К моменту, когда красноармейцы вошли на территорию Аушвица, в стане оставалось около 6 тыс. заключенных — самые больные и слабые узники. Кроме того, там находились «до 100 немцев, по преимуществу это уголовники, судьбиной их занимаются лишь случайные представители приходящих частей», — сообщалось в докладной записке начальнику политуправления 1-го Украинского фронта.
«Во другой половине дня мы прошли через главные ворота, над которыми висел выполненный проволочной вязью лозунг: «Труд делает независимыми», — повествовал майор Шапиро о событиях 27 января 1945 года. — Как немцы делали людей независимыми от жизни посредством труда, мы уже видели на карандашной фабрике. Убежать из лагеря смерти можно было только на тот свет, сквозь трубу крематория. Печи, сжигающие трупы, работали круглосуточно, а воздух был постоянно наполнен частицами пепла и запахом подгорелого человеческого мяса».
В сборнике «Лагерь смерти Освенцим»: живые свидетельства Беларуси» со слов одной из освобожденных узниц утверждалось, что
«у первого советского танка, сломавшего ворота, едва-едва живые узники целовали броню».
В одном из донесений говорилось, что «все узники выглядят крайне измученными, седые старики и молодые юноши, маме с грудными детьми и подростками, почти все полураздетые. Среди них много искалеченных, сохранивших следы пыток».
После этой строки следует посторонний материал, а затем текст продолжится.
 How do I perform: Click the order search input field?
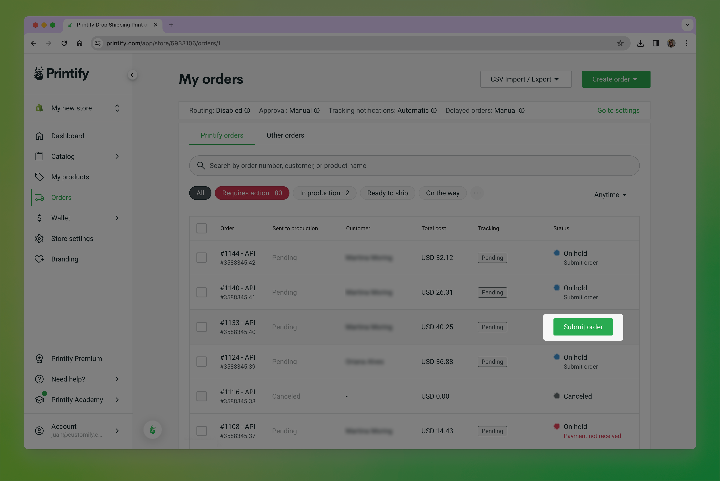[414, 166]
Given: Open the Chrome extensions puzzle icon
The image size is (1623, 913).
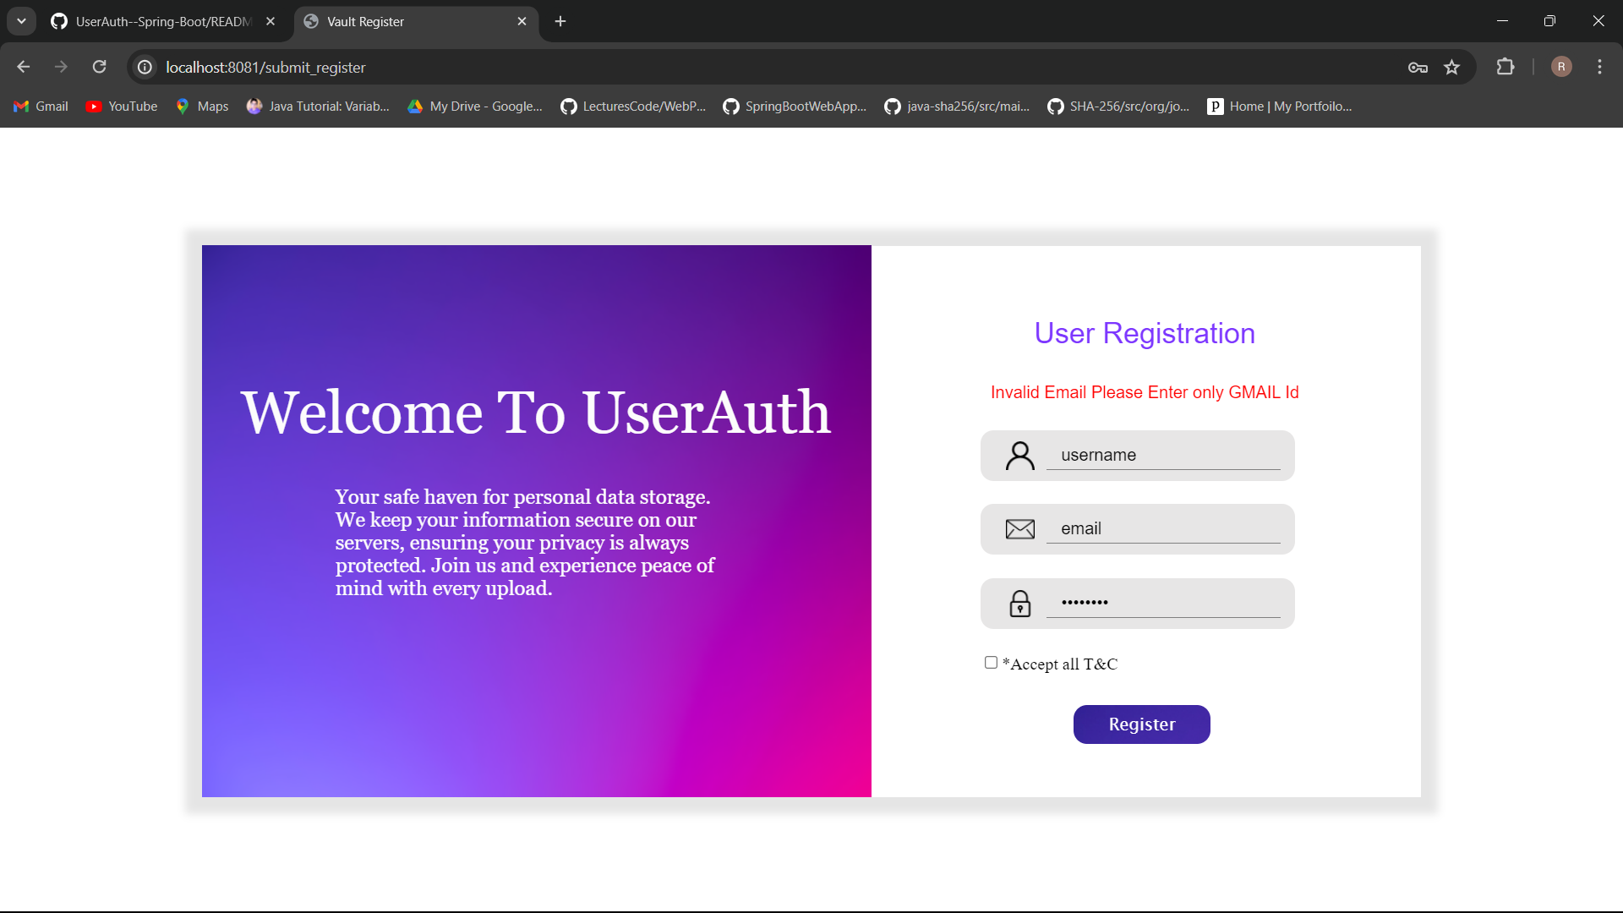Looking at the screenshot, I should 1506,67.
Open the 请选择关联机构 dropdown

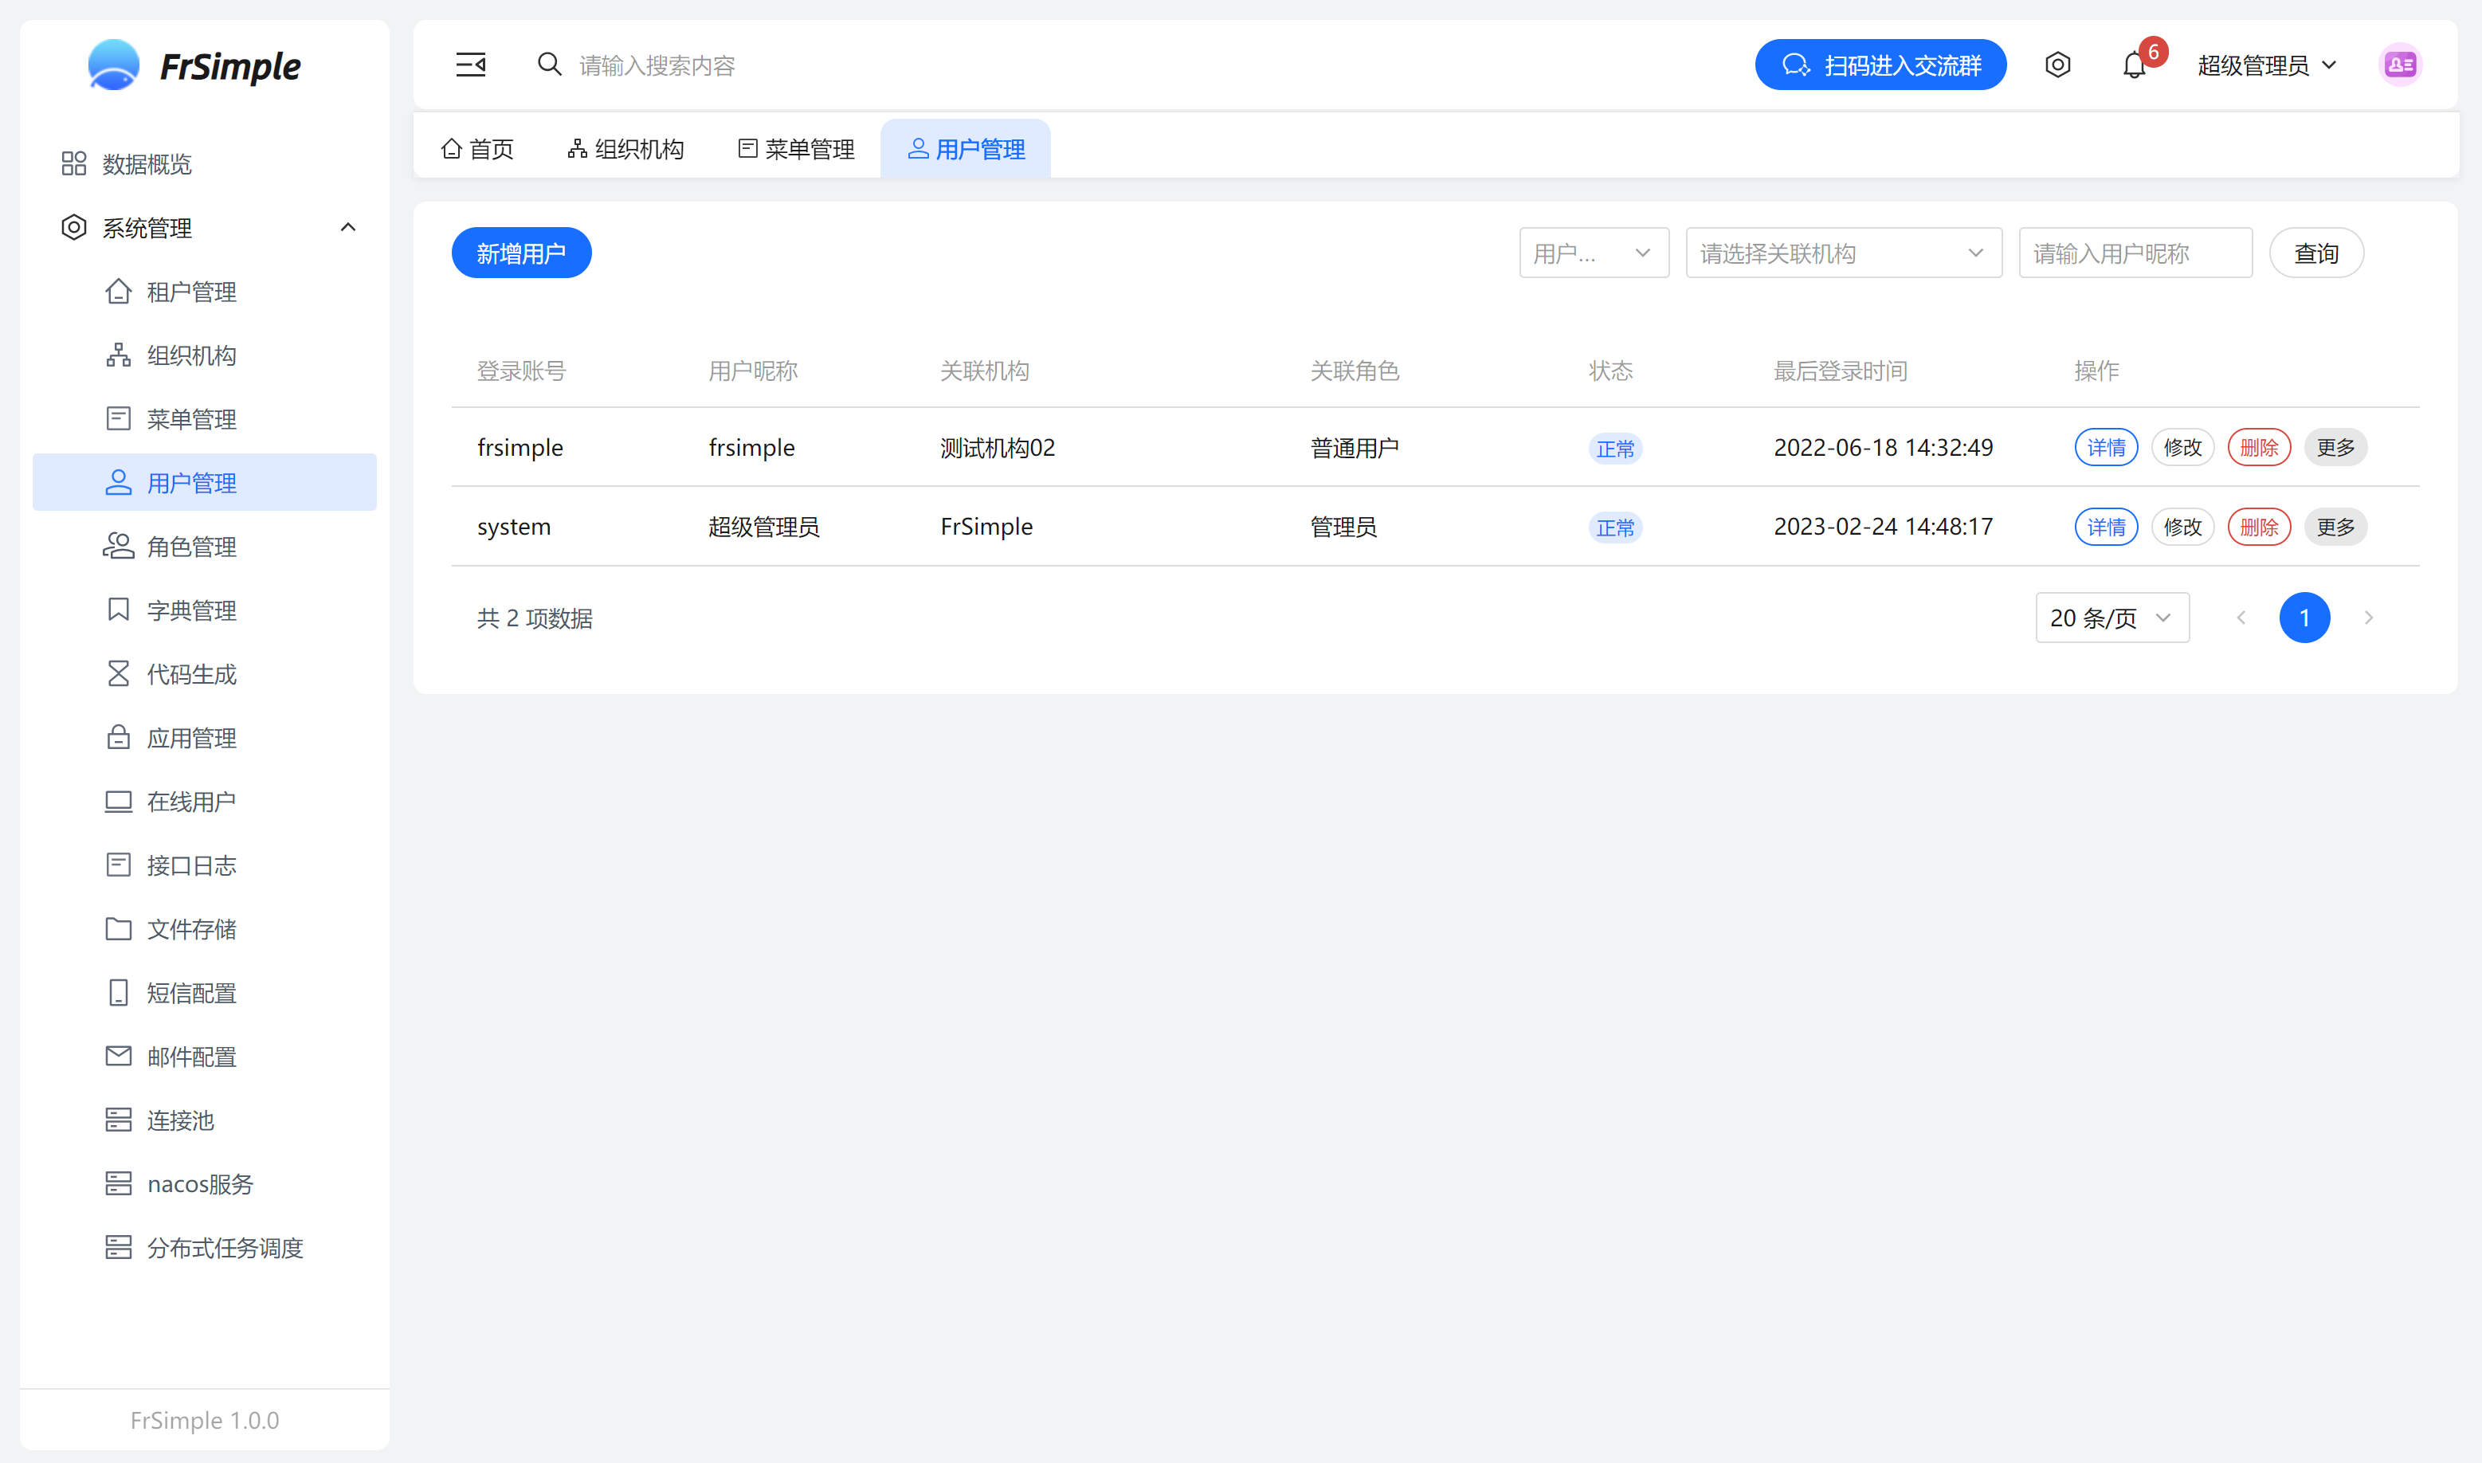pos(1842,253)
«Жуткая картина: вздутые от голодания животы, блуждающие глаза; руки как плети, тоненькие ножки; голова огромная, а все остальное как бы не человеческое — как будто пришито. Ребятишки молчали и демонстрировали только номера, вытатуированные на руке. Слез у этих людей не было. Я видел, они пытаются утереть глаза, а глаза оставались сухими», — констатировал в книжке «До и после Освенцима» полковник Петренко, чья 107-я дивизия первой вошла в Освенцим около 15:00.
«Освобождение к нам пришло в начале 1945 года, когда мы вынеслись во двор, то не увидели ни охранников, ни надзирателей, — свидетельствовала Лидия Деревянко. — Вскоре появились советские солдаты. Они хватали нас на руки, плакали вместе с нами. Вымыли они нас, остригли, переодели в мягкую теплую одежду. Поместили на некоторое время в карантин, врачевали и хорошо кормили».
«27 января нас освободили солдаты 1-го Украинского фронта. Фронтовики нам сказали: «Уходите скорей пешком, всякое случается»,
— это слова Ванды Андреевской.
Часть концлагеря была переоборудована в госпиталь для бывших узников, другую часть передали под контроль НКВД: она служила спецтюрьмой для военнопленных и перемещенных лиц. Параллельно на территории проводились следственные поступки. Их результаты использовались во время процесса над нацистскими преступниками. В 1947 году в Освенциме организовали музей.